Comment: The faith that saves is Christ’s faith. And Christ can impart His strong faith to us as He lives in us by God’s Spirit.
7. What must you do to receive the Holy Spirit and the very faith of Jesus Christ? Acts 2:38. Must you be willing to obey God? Acts 5:32. And must you first show faith toward Christ before He will give you His faith? Acts 20:21.
Comment: God will give His Holy Spirit and the resulting faith of Christ only to those who meet the prior conditions of repentance and baptism.
Faith and the Law
Many professing Christians believe the Apostle Paul taught that the law was done away with and replaced by faith. Nothing could be further from the truth!

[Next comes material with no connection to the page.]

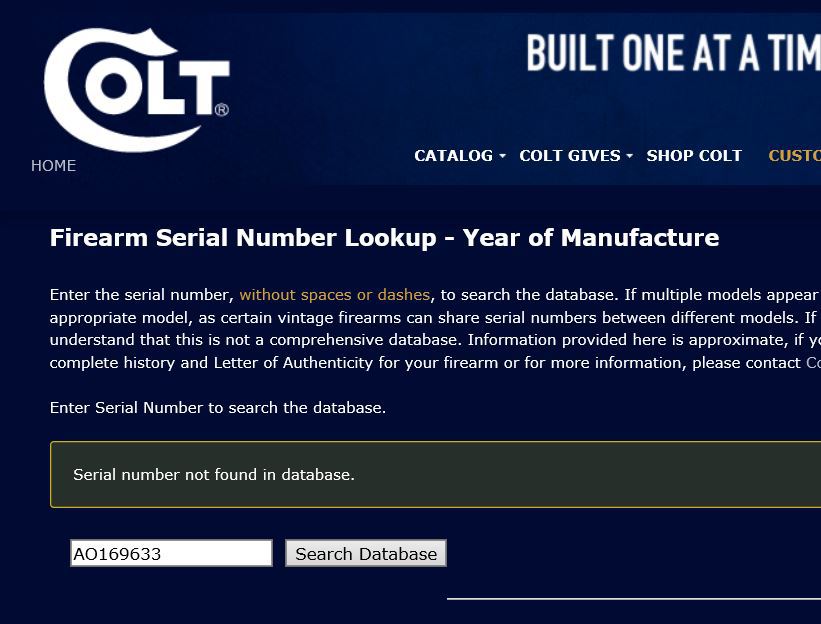Focus the serial number input containing AO169633
The height and width of the screenshot is (624, 821).
[171, 554]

1. How did Paul express the relationship of faith and the law to the Christians at Rome? Romans 3:31. Does faith do away with God’s law? Same verse.
Comment: The New King James Version renders this verse as: “Do we then make void the law through faith? Certainly not! On the contrary, we establish the law.” The word establish means “to cause or make to stand,” “to make firm, fix” or “to be kept intact” (Thayer’s Greek Lexicon). In other words, rather than doing away with the law, faith upholds God’s law, as other translations show.

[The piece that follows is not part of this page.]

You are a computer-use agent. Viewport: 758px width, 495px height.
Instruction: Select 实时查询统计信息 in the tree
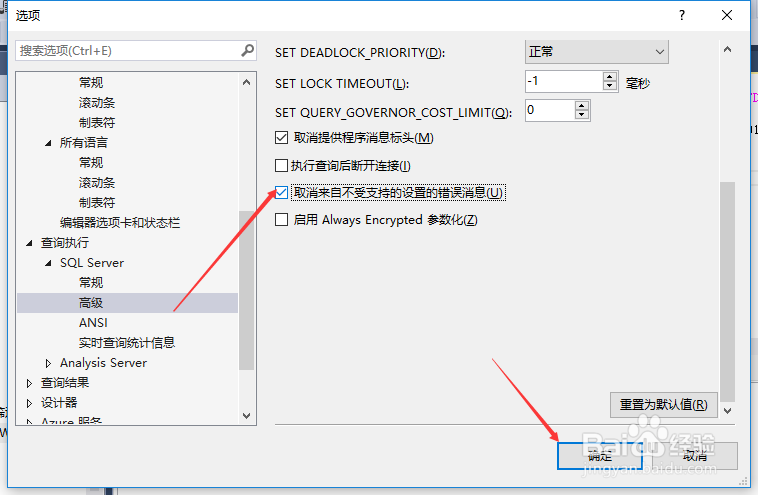[x=127, y=343]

As we have already seen, it requires the faith of Christ to be able to properly keep the spiritual law of God. The true commandment-keeper must trust God to make obedience possible.
2. But didn’t Paul say that we are justified by faith, apart from the deeds of the law? Romans 3:28; 20, first part. Yet at the same time, didn’t he also say that the doers of the law are justified? Romans 2:13. Do these scriptures contradict each other?

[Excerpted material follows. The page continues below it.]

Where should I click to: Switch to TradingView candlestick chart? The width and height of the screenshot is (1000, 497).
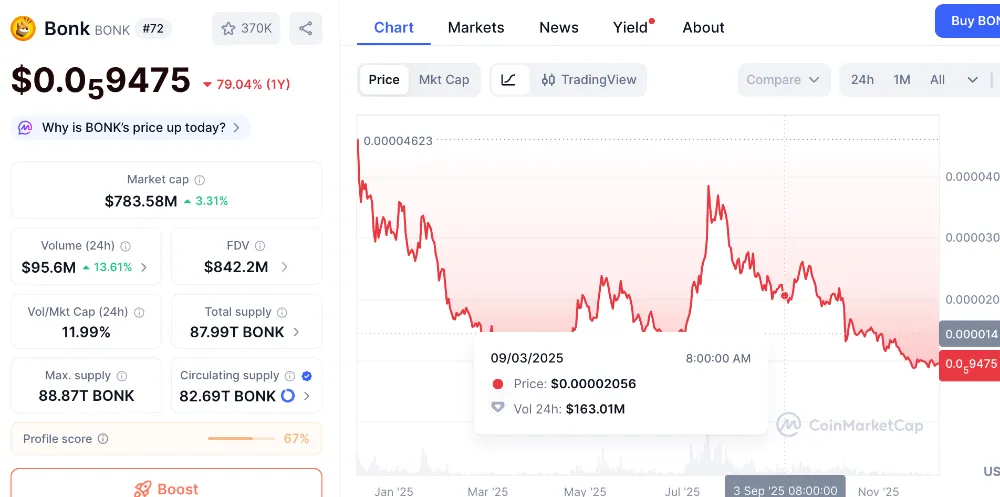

Comment: Rather than contradict, these scriptures complement each other. It is not by the deeds of the law—the actions themselves apart from faith—that we are justified (made righteous before God); that’s only possible through the faith of Christ in us. Yet all who have His faith and exercise it to make obedience possible—the doers of the law acting in faith—which makes it a living faith—are the ones who are justified by that faith!
3. Why can’t we be justified by the deeds of the law? Romans 3:20, last part.
Comment: The purpose of the law is not to justify. The purpose of the law is to tell us what sin is—to define it, to reveal it—so we can quit it. Sin is the transgression of the law (1 John 3:4).
4. What is it that empowers one to fulfill, or obey, God’s law? Romans 13:10. What kind of love? Romans 5:5.
Comment: The law is spiritual (Romans 7:14), and only the “love of God” can fulfill God’s spiritual law! Our own personal human love cannot do so. We cannot keep the commandments by our own power and strength. It takes a spiritual love—through the Holy Spirit placed within us—to fulfill a spiritual law. Since God alone can supply the love that makes us righteous, it becomes God’s righteousness, not ours.